Published on Friday 23 October 2020

Creatives Toolbox: The Art of Networking

Digital Dilemma Exhibition by Isaiah Morris Photo credit Jeremy Kruckle

Whether you love, tolerate or hate networking (and let’s be honest, most people don’t find it fun!) networking is a crucial part of your professional growth. It can open up doors for artists and creators to connect, learn, and ultimately help each other grow.

But for some the thought of forced conversations or pitching yourself can be intimidating and awkward. As you advance in your art career, learning how to network and build relationships will become even more important. Here are a few tips that will have you networking like a pro in no time.

Tip #1: Hit the networking circuit

It’s time to get out of the studio and start meeting new people. One of the best ways to start building your network is by hitting the networking circuit and start forging those new connections. A good place to start is by attending industry shows and events such as gallery openings, artists’ talks and art fairs. Sign up to various arts industry mailing lists or art organisations such as ArtsHub (free if you are a student) to find out when these events are on. You can also find local networking groups through websites such as Meetup and Eventbrite.

Tip #2: Pay it forward

Helping other people is a huge part of networking. It helps to build a strong, genuine community around you. What ideas, knowledge or experience can you bring to the table? The more open, generous and supportive you are, the more likely that same energy and opportunity will follow. It can open up the doors to potential collaborations, exhibitions, residencies and generate more opportunities organically.

Tip #3: Connect online

There are many opportunities to connect with other creatives from the comfort of your home. Social media is a great example of this. It is the perfect spot for building your network more broadly.

Here are some social media platforms that are a great place to start.

  • Instagram: Is a great place to show off your work. It is one of the most popular visuals based social media platform today. Using hashtags makes being discovered and finding other creatives to network with a lot easier. Follow people whose work you find interesting and strike up a conversation by commenting on a post or sending them a direct message.

  • Facebook: Facebook is a great place to join private art groups where other creatives often post about local arts opportunities, their works and ask lots of questions making it a great place to network! You can also follow professional pages of the people you admire and create your own page dedicated to your arts practice. Facebook is also a good tool for finding out about creative events in your area to help you hit that networking circuit.

  • Twitter: Twitter is a great place to meet like-minded people. Find people through the Twitter search function who are interested in art and build your relationship by sharing other people’s tweets or tweeting about topics that you are interested in.

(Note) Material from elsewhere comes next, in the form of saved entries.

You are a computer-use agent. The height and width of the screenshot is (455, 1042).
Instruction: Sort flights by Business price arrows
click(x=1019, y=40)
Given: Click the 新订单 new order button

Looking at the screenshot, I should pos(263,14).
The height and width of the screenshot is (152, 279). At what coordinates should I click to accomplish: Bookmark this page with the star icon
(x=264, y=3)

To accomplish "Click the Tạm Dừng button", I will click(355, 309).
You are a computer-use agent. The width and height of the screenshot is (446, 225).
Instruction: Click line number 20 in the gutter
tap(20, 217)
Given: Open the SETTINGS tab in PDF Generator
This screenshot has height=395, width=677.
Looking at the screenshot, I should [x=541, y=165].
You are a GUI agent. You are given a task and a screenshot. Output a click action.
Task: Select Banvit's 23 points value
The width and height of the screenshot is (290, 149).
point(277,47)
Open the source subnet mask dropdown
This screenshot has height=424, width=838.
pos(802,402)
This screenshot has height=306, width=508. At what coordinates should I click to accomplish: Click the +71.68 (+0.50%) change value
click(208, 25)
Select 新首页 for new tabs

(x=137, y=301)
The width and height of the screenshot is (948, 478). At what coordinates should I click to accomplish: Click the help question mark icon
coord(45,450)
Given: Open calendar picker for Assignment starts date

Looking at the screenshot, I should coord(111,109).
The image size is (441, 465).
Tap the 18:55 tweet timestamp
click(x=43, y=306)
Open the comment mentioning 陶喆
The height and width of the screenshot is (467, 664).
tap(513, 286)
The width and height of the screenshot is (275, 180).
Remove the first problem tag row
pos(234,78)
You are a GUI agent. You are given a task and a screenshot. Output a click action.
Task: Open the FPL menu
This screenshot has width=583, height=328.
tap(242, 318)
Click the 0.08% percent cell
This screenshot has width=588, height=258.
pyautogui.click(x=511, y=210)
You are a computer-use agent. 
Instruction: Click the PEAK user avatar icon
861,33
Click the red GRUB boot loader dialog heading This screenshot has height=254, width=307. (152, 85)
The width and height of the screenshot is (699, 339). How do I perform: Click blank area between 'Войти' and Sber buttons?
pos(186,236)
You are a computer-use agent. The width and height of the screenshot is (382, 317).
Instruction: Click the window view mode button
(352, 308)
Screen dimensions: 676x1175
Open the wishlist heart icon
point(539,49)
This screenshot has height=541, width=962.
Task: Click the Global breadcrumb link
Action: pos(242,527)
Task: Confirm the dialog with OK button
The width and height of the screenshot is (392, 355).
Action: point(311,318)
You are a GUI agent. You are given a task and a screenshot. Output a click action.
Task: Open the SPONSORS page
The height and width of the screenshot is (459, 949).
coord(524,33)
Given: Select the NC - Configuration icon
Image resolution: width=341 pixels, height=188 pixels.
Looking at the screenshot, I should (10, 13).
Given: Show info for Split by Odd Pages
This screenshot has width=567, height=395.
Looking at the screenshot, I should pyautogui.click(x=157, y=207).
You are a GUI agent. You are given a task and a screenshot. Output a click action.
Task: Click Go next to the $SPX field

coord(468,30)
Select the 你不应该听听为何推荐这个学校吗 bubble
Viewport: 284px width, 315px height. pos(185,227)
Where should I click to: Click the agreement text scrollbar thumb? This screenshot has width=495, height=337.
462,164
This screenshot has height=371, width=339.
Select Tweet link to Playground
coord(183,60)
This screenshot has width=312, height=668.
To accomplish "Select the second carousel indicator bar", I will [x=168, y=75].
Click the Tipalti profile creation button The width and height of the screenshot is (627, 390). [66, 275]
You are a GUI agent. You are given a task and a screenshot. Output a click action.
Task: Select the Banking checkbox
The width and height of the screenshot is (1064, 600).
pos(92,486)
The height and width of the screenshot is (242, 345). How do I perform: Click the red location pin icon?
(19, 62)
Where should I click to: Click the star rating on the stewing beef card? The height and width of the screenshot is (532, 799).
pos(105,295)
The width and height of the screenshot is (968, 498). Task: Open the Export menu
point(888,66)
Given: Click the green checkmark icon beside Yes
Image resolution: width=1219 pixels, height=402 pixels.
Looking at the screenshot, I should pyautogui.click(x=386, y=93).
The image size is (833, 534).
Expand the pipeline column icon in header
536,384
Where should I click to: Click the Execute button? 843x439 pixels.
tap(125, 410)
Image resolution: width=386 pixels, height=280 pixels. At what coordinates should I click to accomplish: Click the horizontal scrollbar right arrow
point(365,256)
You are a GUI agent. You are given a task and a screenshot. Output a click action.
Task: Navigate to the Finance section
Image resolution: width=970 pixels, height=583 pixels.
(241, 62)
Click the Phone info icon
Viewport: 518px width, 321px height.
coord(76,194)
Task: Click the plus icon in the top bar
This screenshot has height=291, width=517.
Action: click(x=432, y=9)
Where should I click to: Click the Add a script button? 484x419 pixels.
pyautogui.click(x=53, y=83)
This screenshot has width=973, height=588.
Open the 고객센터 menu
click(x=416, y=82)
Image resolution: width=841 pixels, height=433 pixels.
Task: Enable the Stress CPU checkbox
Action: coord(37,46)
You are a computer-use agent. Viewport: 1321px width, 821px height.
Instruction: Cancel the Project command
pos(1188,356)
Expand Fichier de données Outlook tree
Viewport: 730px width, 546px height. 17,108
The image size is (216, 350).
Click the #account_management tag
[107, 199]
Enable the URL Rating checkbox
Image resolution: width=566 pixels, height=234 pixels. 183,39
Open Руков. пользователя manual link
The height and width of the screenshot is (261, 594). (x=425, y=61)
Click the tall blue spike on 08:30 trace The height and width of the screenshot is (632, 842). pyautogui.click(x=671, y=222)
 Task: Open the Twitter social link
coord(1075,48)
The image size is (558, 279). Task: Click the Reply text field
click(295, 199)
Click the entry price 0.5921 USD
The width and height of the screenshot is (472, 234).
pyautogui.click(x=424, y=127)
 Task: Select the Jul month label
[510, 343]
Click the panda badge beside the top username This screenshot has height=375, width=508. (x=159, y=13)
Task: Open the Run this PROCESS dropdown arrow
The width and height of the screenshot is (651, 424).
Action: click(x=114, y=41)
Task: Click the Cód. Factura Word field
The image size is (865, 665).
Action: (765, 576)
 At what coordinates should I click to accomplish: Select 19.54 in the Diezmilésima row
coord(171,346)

  • LinkedIn: The main objective of LinkedIn is to create and build a professional network of contacts within your industry. Here you can connect with new people by joining industry groups and contributing to conversations that interest you. You can also share relevant articles or links to useful resources if you think it might add value to the conversation.
  • DeviantArt: Boasts of being “the world’s largest online community of artists and art lovers”. This platform allows people to connect through the creation and sharing of art. You can even sell your work here too. Here you will have access to a range of forums along with some great networking features linked to user profiles

Tip #4: Look to connect, not to sell

Networking is about letting people know who you are and what you do but it is important to remember that you are not selling anything. Refrain from trying to convince people of your worth and instead focus on forming a genuine connection based on your shared interests. The key to building these genuine connections is by listening, communicating, sharing, and adding value. Through these conversations you will naturally pick up tips and advice along the way.

Tip #5: Don’t judge a book by its cover

Don’t rule out those who work in slightly different fields or have different interests to you. If you have struck up a conversation with an artist working in a different sector don’t rule them out, you never know what you might learn from someone with a different perspective or who they might know! Branching out can lead to finding out about opportunities that you may not have heard about otherwise. Whilst you initially may not see a direct link with what you are doing it may just open up the door to opportunities you would never imagine.

Tip #6 Follow up

So you have made some new connections, what next? Don’t drop off the radar, now is the time to put your energy towards nurturing these new relationships. Keep in touch by reaching out to check in or to share any relevant opportunities that you think will be of interest. If you see one of your connections has launched a new exhibition or been nominated for an award on social media, reach out and congratulate them. It is all about keeping the conversation going.

Networking is about building long term relationships and a good reputation over time. The more you practice, the more comfortable you will become with reaching out. Find a few events each month where other creators will be, pencil them into your calendar and start building your community!